TASK PROMPT: Reproduce the listing below, substituting "screen capture" for each occurrence of "screenshot" and leaving everything else unchanged. Omit the pictures from your answer.

(Screen-element location records)
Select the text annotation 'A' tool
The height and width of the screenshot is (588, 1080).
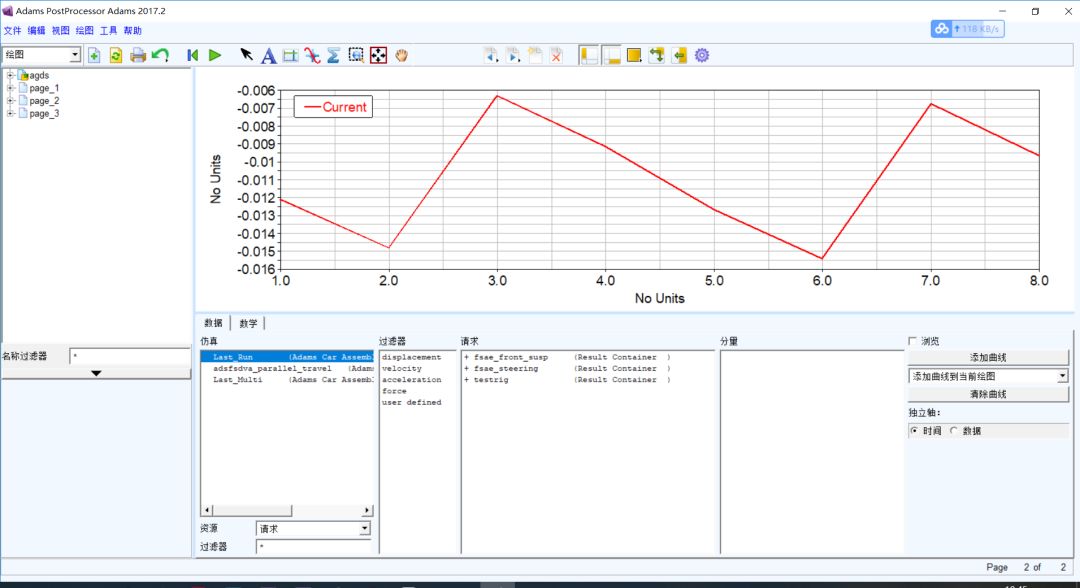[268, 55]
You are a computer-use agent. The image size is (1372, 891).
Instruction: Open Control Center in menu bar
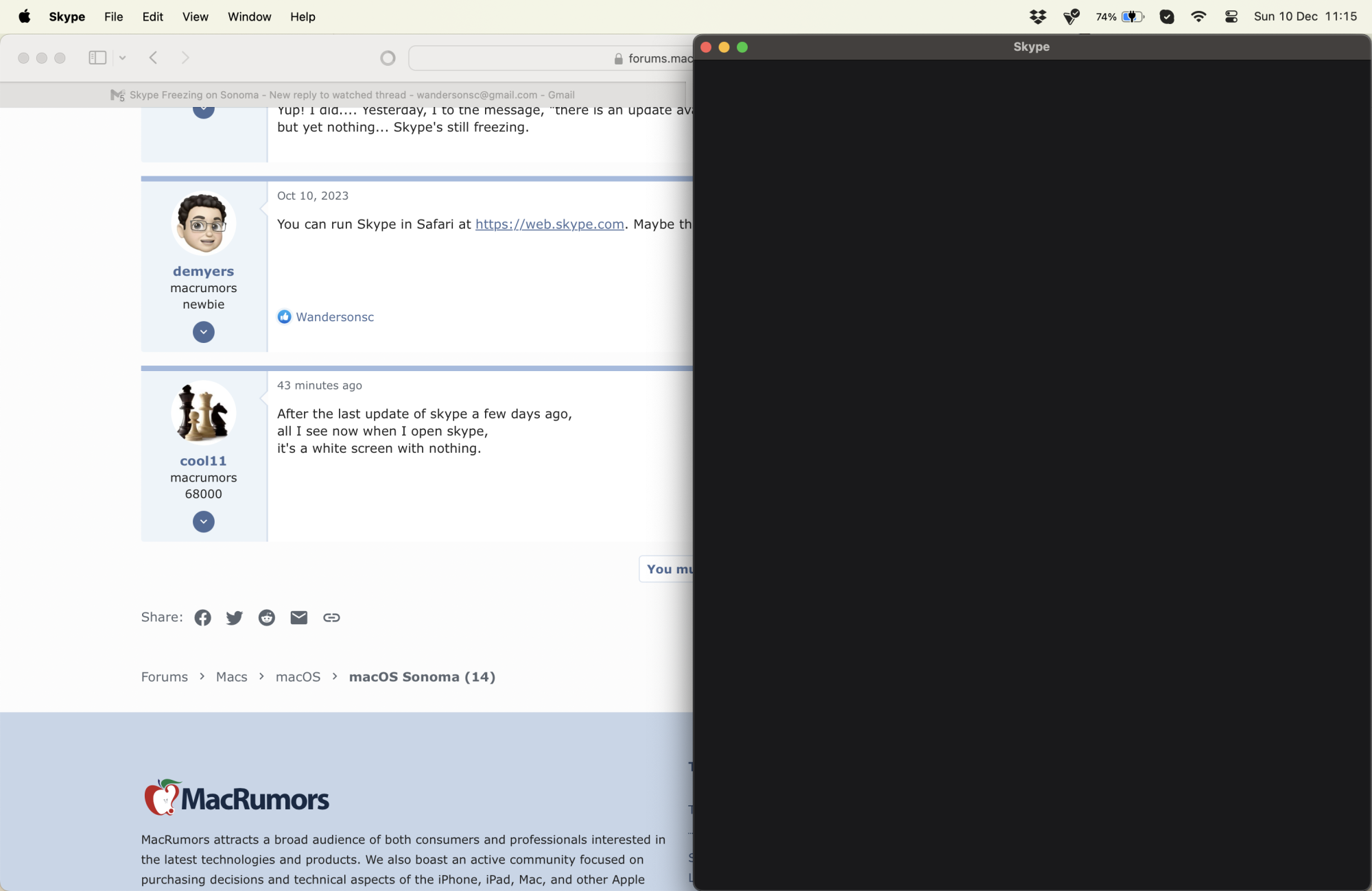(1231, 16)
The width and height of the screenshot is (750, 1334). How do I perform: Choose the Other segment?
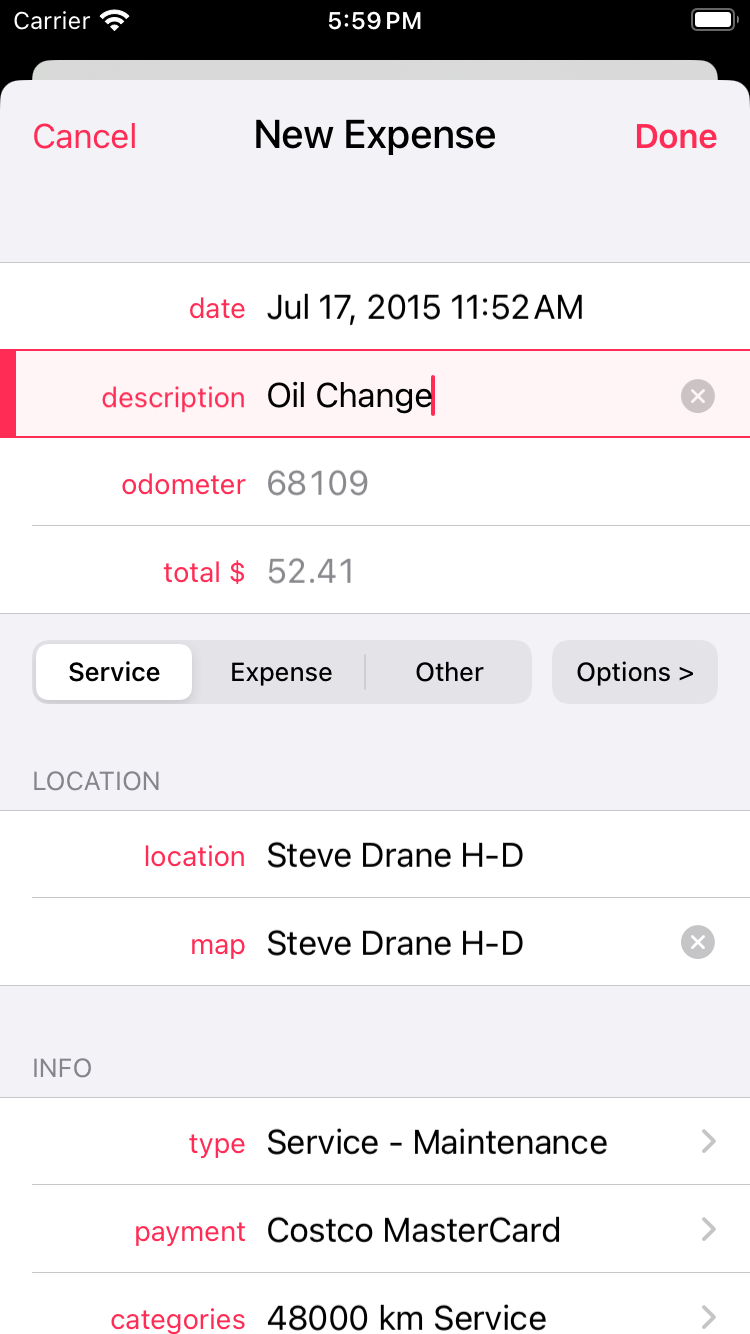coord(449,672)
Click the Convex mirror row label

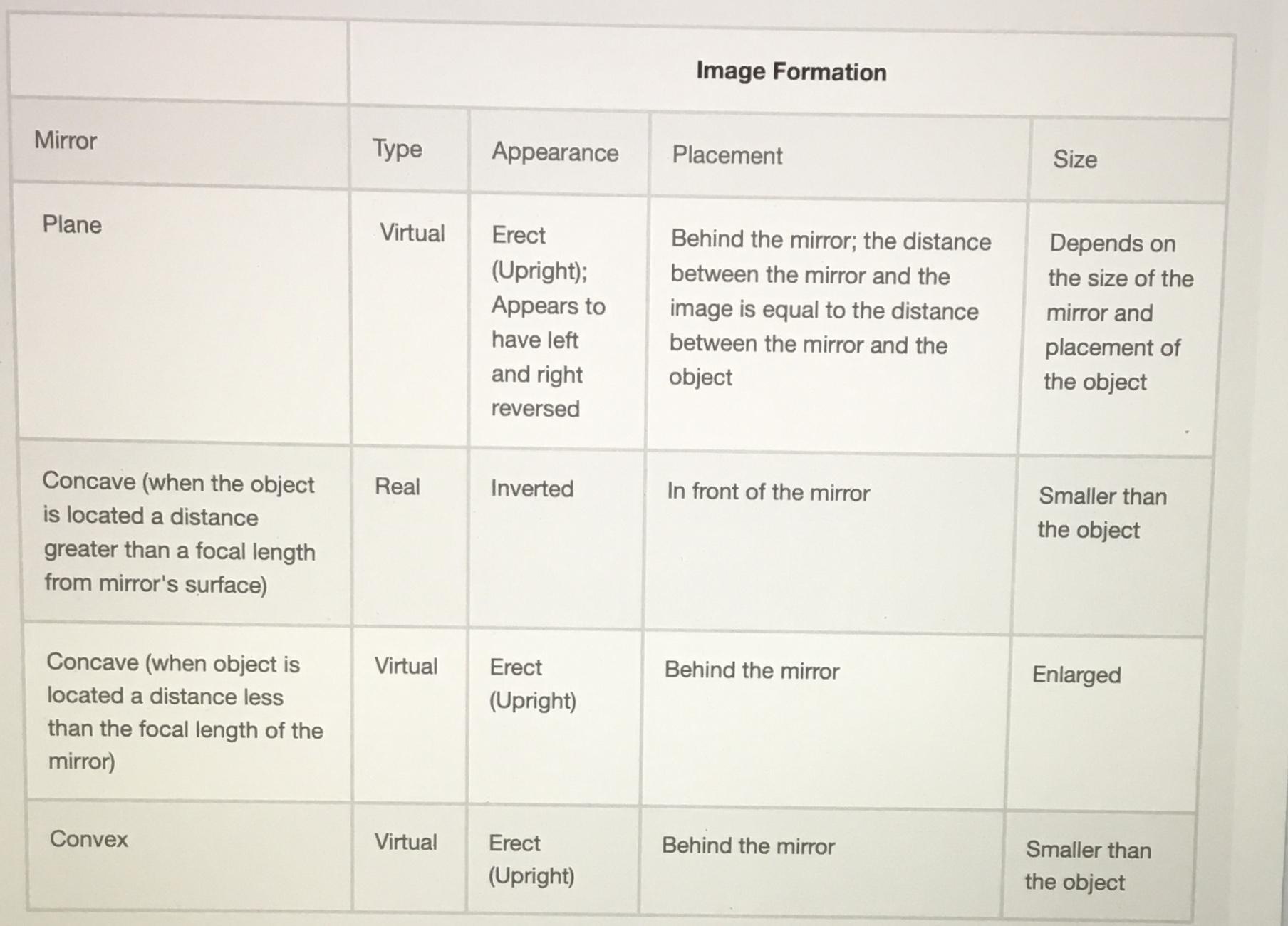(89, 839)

COMPLETED TASK:
Select the text annotation 'A' tool
The height and width of the screen capture is (588, 1080).
[268, 55]
You are a computer-use agent. The image size is (1372, 891).
Instruction: Open Control Center in menu bar
(1231, 16)
The width and height of the screen capture is (750, 1334). How do I perform: Choose the Other segment?
coord(449,672)
Click the Convex mirror row label

(89, 839)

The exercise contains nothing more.